Setting the Record Straight
Among the delegates who couldn’t resist were one candidate for governor and another for lieutenant governor. Del. Jeannie Haddaway of Talbot County, the running mate of GOP candidate David R. Craig, said she’s a big supporter of the program. “On the Eastern Shore we’ve seen the benefit of the film industry, most recently with “Wedding Crashers” in St. Michaels,” she said. For Del. Ron George, who is seeking the Republican nomination for governor, the party was only a few steps from his Annapolis jewelry store. George, an occasional actor who said he’s probably the only Maryland lawmaker with a Screen Actors Guild card, expressed support for the film tax credit program as he headed in to meet his union brother.
In his piece, Newgent calls out Gubernatorial Candidate Ron George by saying, “However, Ron George, one of the Republicans who, actually walks the walk in Annapolis, voicing support for these subsidies is surprising.” Newgent goes onto to rub it into the faces of both Ron George and David Craig’s LG candidate, Jeannie Haddaway by further writing, “It’s rare that you’ll find a Republican legislator (Ron George) willing to call out those who are, at least ostensibly on their side. I hope Ron and Jeannie (Haddaway) reconsider their support for this clear case of corporate welfare.”
However, Ron George, one of the Republicans who, actually walks the walk in Annapolis, voicing support for these subsidies is surprising. I vividly remember a House GOP Caucus pre-session briefing, in 2010 where Ron chastised the Maryland Chamber of Commerce for “taking the wind out of his sails” by rolling over on principle for meager scraps from the O’Malley administration.
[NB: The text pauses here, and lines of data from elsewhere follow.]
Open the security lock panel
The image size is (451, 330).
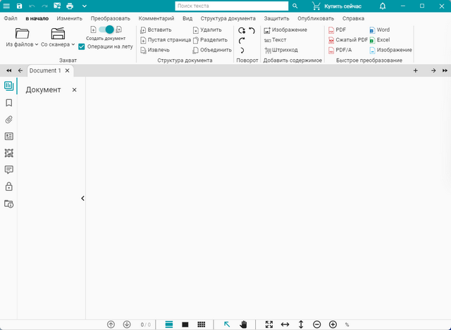pos(9,186)
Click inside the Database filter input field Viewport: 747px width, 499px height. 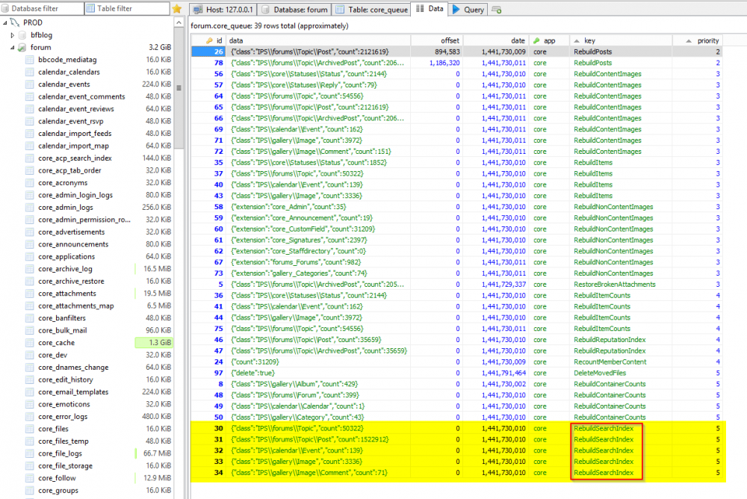45,8
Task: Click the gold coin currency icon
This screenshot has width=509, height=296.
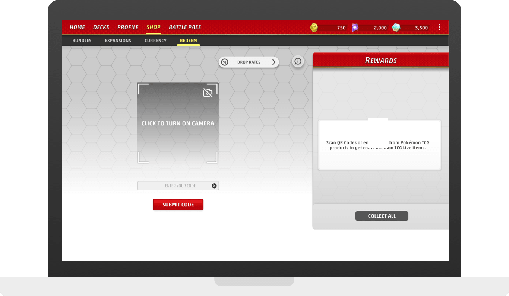Action: point(314,28)
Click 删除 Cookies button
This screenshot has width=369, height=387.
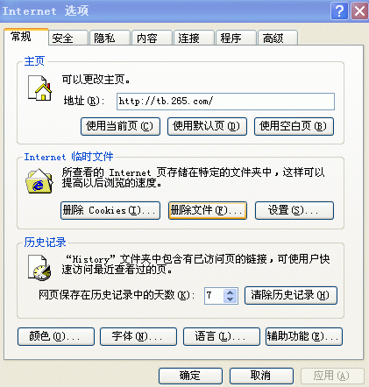pyautogui.click(x=110, y=210)
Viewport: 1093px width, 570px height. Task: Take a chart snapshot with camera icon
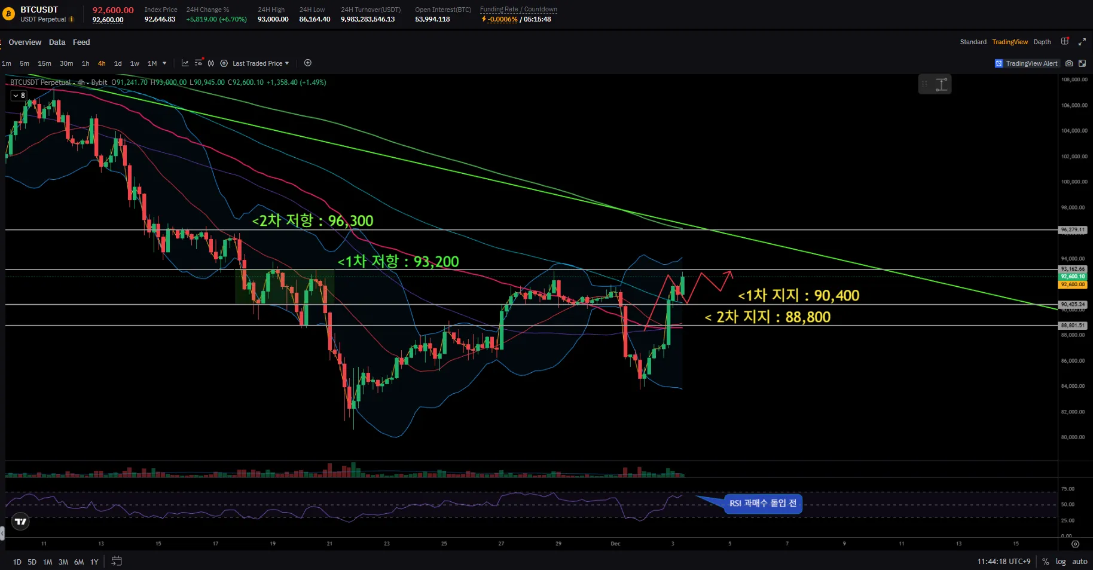point(1069,63)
It’s rare that you’ll find a Republican legislator willing to call out those who are, at least ostensibly on their side. I hope Ron and Jeannie reconsider their support for this clear case of corporate welfare.
Trending: Thank You
Mark, I thank you for the phone call this evening and allowing me the chance to explain my position on the film tax credit. While you apologized for assuming the Mike Dresser Sun article was correct and for not calling me, I also owe you an apology for my strong comment at the end of my earlier statement as this was the second time Red Maryland wrote something without calling me first and thus I responded a bit harsh. I apologize since I had not yet read your full comment where you had complemented me for “having always walked the walk”. I realize your comments of me were more an expression of shock that I would continue to support it. I will say that you are someone that tries to be fair in your reporting. I appreciate your apology for not calling me and I thank you for accepting mine for my stronger than usual statement of frustration at the end of my statement. [emphasis mine].
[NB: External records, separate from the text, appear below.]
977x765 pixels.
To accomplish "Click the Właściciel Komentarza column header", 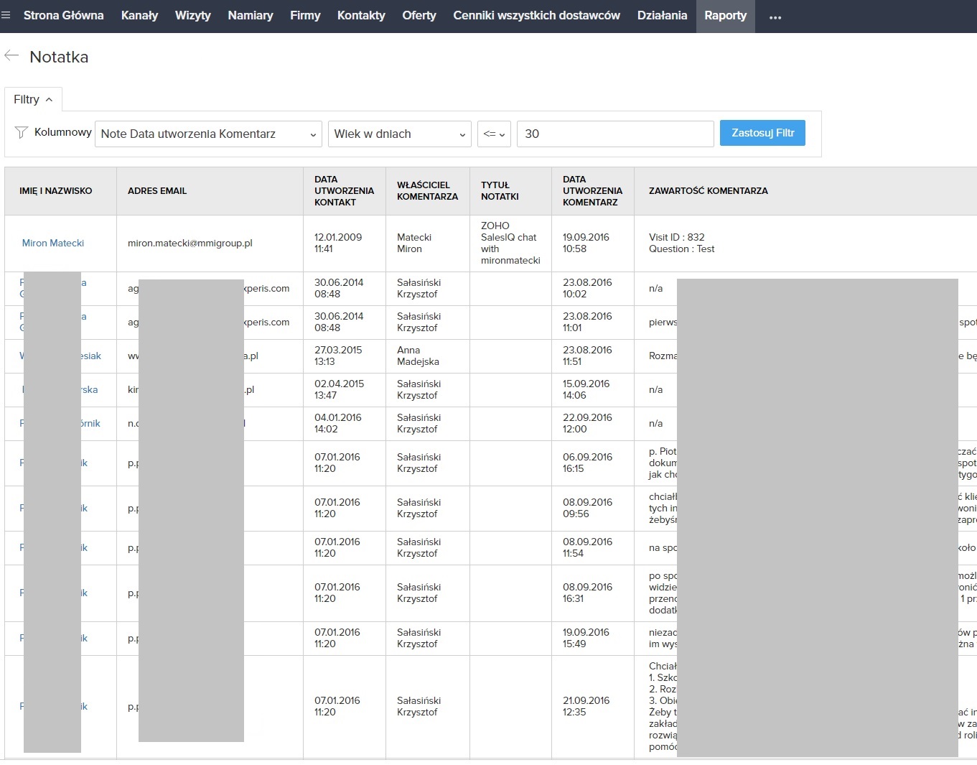I will 427,191.
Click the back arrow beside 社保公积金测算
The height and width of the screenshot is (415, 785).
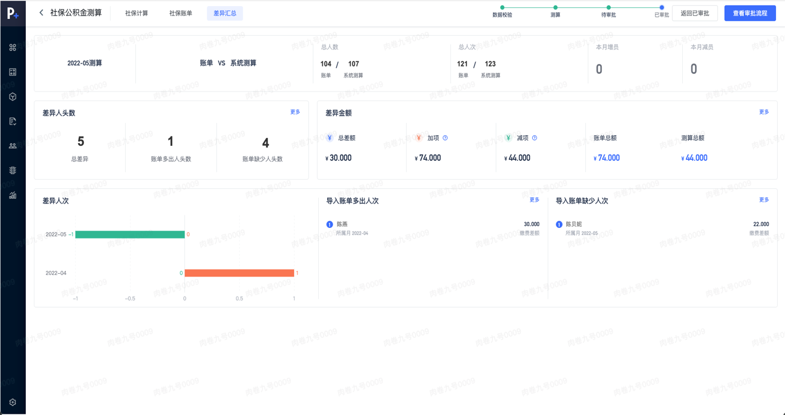[41, 13]
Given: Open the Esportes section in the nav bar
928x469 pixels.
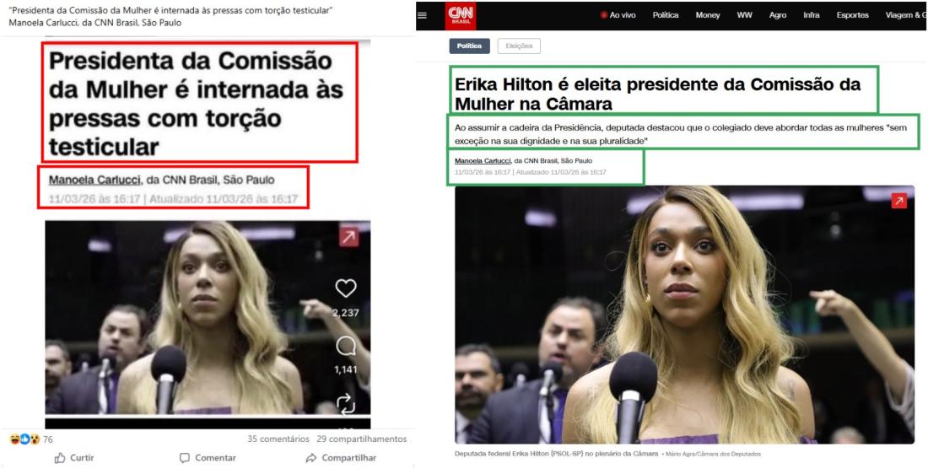Looking at the screenshot, I should (x=852, y=15).
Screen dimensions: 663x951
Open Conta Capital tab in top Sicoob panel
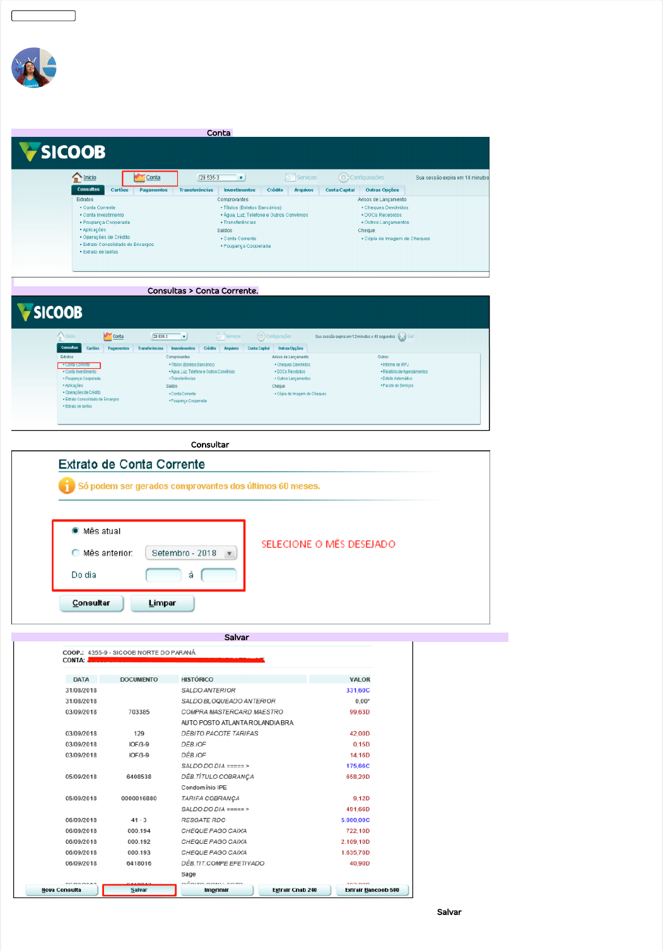(x=340, y=190)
The fact is, I never told Dresser I supported it. I said I supported it in the past at a smaller amount to attract the film industry but that we were holding it up in Ways and Means, studying what the returns were and had concerns for the requested larger increase. I also do not see this as helping an entire industry, but only two productions, one in particular. That is against my litmus test for tax credits. My comment I sent out this afternoon on it is below minus my questioning your integrity. Again, thank you for your call this evening to set the record straight.
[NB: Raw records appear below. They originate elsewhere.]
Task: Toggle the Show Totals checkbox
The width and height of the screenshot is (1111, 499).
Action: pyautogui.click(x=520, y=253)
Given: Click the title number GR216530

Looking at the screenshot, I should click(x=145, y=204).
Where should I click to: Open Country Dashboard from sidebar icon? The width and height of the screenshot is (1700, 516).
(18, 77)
There is a litmus test I made for when I am voting on tax credits.
Of course my first choice is to lower all business taxes. It drives me crazy that the liberal Dems go gaga over some actor and start saying a lower tax will stimulate growth but they won’t give a break to the local businesses.
My test is simply:
1st: given our states high taxes will this be a credit that will generate growth in a industry which is stagnant because of our high rates and will the industry grow on its own after that.
2nd: is it a credit given to one business but not to others in the same industry and if so, why is that: Is it because of donations given to elected officials? (Crony capitalism) This is a big NO vote for me. Note I have been uncovering for two years and arguing that Maximus gave big donations to O’Malley and the DGA right after getting the contract for the health care rollout because O’Malley chose them out of ten companies without a procurement process. That is wrong.
I did support the film tax credit the first time as it was meant for the entire film industry and not just one company and was a small test to see if it would work. It has not.
This time they are back asking for much more and, as I told the press, I do not believe they have shown how this is attracting the industry and generating growth on its own. They also have made no attempt to locate here and establish more growth, AND I feel local businesses deserve a break 1st. It is not our job to tax locals in order to help companies located elsewhere.
I was asked by the press to come to say a comment. I went to Red Red Wine (my jewelry store is three doors up) and spoke to the press, stuck my head in and left after one beer. I watched it as an anthropology project…It was sickening to see the gaga attitudes of liberals who won’t cut a break for the local business guy. I told the press I will listen to what they have to say as I do on all issues pro or con. But It was too hokey a gathering so I left after a quick draft beer.